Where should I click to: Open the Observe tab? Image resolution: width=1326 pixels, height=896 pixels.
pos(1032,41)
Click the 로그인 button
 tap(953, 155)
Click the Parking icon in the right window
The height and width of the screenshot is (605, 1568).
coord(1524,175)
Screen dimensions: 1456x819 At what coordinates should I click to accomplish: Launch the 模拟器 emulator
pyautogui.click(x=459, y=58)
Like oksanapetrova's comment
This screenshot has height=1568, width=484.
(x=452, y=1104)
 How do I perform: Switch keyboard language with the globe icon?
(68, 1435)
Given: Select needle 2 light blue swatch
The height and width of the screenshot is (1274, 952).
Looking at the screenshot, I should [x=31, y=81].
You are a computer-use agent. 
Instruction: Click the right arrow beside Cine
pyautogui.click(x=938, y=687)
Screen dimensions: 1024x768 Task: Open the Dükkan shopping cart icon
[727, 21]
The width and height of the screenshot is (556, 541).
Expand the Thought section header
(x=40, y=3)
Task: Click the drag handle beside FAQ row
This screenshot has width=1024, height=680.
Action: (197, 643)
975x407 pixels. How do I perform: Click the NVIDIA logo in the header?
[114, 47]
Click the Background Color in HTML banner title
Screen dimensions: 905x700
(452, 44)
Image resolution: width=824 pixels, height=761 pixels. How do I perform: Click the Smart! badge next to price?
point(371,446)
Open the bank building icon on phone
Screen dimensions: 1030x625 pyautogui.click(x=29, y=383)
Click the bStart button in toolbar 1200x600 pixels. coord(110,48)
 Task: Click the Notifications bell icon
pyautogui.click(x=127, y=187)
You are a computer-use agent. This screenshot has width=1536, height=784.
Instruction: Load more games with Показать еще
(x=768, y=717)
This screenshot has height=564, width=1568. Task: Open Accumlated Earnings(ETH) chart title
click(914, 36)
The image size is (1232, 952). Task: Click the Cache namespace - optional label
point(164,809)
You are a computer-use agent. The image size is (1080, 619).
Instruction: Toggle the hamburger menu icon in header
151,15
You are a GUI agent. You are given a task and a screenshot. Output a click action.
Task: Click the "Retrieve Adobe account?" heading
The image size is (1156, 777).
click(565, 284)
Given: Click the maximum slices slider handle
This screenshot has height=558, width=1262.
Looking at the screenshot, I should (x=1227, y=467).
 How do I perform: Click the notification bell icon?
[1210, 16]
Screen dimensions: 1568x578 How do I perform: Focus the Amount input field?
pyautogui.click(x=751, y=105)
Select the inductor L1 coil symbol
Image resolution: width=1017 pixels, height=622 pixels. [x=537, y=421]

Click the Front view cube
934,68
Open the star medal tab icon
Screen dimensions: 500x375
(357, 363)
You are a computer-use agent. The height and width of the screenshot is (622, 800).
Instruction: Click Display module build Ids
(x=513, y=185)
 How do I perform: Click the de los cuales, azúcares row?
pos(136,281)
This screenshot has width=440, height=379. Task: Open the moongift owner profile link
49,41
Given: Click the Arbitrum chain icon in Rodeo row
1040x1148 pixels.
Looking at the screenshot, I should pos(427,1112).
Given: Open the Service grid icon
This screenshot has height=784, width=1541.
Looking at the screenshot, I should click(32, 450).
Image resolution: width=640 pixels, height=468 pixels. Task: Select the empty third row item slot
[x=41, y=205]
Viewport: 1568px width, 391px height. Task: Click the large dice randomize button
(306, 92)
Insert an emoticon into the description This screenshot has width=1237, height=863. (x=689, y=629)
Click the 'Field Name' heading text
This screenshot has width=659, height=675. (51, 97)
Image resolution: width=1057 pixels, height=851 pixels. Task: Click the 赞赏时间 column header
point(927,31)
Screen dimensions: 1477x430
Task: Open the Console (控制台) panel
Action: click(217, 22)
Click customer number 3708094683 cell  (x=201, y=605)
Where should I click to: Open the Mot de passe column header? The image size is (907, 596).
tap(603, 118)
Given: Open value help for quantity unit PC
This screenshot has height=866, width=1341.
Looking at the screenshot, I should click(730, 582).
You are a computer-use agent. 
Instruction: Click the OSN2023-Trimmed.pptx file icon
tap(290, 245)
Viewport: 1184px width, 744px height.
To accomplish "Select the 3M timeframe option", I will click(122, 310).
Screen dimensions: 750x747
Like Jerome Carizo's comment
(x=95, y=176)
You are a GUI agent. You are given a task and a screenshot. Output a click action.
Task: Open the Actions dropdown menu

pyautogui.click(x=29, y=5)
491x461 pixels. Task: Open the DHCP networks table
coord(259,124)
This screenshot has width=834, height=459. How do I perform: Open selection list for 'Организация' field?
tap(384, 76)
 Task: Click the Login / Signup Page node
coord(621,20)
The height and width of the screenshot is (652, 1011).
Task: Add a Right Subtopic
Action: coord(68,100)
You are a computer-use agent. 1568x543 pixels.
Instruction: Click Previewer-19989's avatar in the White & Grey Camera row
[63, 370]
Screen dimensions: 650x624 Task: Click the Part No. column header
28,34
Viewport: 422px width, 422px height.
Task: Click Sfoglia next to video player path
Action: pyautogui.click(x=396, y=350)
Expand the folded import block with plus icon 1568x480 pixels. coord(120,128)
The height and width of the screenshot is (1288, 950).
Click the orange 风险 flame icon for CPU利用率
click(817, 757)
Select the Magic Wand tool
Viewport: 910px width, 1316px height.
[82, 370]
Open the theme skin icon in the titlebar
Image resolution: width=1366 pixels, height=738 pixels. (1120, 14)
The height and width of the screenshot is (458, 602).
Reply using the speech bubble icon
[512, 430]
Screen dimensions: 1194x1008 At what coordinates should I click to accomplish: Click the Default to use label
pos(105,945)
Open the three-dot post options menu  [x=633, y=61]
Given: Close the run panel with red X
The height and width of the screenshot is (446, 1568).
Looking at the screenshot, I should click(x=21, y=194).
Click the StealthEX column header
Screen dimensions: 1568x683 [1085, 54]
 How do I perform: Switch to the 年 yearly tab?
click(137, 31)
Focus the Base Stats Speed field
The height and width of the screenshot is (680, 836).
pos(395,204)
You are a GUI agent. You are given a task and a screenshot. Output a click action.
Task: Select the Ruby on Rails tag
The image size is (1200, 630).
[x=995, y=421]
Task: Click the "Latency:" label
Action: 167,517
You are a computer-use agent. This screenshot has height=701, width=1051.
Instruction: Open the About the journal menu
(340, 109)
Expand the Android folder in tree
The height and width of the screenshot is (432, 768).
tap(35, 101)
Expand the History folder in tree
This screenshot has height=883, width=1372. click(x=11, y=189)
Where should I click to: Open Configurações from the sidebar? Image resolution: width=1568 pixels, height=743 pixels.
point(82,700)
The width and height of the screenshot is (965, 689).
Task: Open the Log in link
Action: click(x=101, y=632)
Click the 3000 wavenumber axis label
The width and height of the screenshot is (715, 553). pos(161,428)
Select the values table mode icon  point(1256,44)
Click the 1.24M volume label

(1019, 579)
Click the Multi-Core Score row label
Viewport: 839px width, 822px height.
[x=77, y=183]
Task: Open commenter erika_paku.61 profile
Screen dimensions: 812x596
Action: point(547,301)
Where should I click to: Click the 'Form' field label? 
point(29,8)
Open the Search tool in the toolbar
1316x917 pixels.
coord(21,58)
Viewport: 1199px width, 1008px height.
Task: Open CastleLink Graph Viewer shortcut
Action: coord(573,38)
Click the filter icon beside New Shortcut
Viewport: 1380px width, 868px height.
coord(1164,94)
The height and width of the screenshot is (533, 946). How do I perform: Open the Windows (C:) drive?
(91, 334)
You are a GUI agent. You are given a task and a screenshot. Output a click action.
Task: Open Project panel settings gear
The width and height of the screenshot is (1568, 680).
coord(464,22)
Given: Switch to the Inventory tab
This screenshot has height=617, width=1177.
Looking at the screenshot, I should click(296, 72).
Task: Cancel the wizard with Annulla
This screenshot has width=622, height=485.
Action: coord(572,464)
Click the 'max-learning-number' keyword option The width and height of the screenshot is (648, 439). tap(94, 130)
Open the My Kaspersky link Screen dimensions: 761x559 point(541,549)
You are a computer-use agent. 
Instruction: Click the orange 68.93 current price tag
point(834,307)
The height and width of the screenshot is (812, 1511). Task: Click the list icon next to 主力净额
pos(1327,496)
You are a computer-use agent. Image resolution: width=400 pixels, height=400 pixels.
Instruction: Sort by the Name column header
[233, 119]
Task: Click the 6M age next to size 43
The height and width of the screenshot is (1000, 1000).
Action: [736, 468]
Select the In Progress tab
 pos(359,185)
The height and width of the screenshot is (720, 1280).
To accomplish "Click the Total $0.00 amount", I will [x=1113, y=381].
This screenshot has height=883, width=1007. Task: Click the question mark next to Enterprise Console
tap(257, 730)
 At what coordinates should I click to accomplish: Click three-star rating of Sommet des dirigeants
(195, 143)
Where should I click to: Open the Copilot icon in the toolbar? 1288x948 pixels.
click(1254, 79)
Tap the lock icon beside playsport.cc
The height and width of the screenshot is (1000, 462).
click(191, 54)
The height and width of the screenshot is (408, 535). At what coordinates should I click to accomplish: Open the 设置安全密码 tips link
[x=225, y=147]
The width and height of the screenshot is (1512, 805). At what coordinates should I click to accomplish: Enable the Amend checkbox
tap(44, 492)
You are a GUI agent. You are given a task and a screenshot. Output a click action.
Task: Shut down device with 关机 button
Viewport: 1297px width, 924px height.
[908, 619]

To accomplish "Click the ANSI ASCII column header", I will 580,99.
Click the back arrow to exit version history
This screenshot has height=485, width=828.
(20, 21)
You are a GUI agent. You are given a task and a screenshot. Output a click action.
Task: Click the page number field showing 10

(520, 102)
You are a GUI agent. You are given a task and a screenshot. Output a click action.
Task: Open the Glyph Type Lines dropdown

What you should do:
Reproduce, with both ends included, the lines from the one holding "Task: Shut down device with 关机 button" to the end of the records above.

Answer for this exercise:
Task: Shut down device with 关机 button
Viewport: 1297px width, 924px height.
[908, 619]

To accomplish "Click the ANSI ASCII column header", I will 580,99.
Click the back arrow to exit version history
This screenshot has height=485, width=828.
(20, 21)
You are a GUI agent. You are given a task and a screenshot. Output a click action.
Task: Click the page number field showing 10

(520, 102)
You are a GUI agent. You are given a task and a screenshot. Output a click action.
Task: Open the Glyph Type Lines dropdown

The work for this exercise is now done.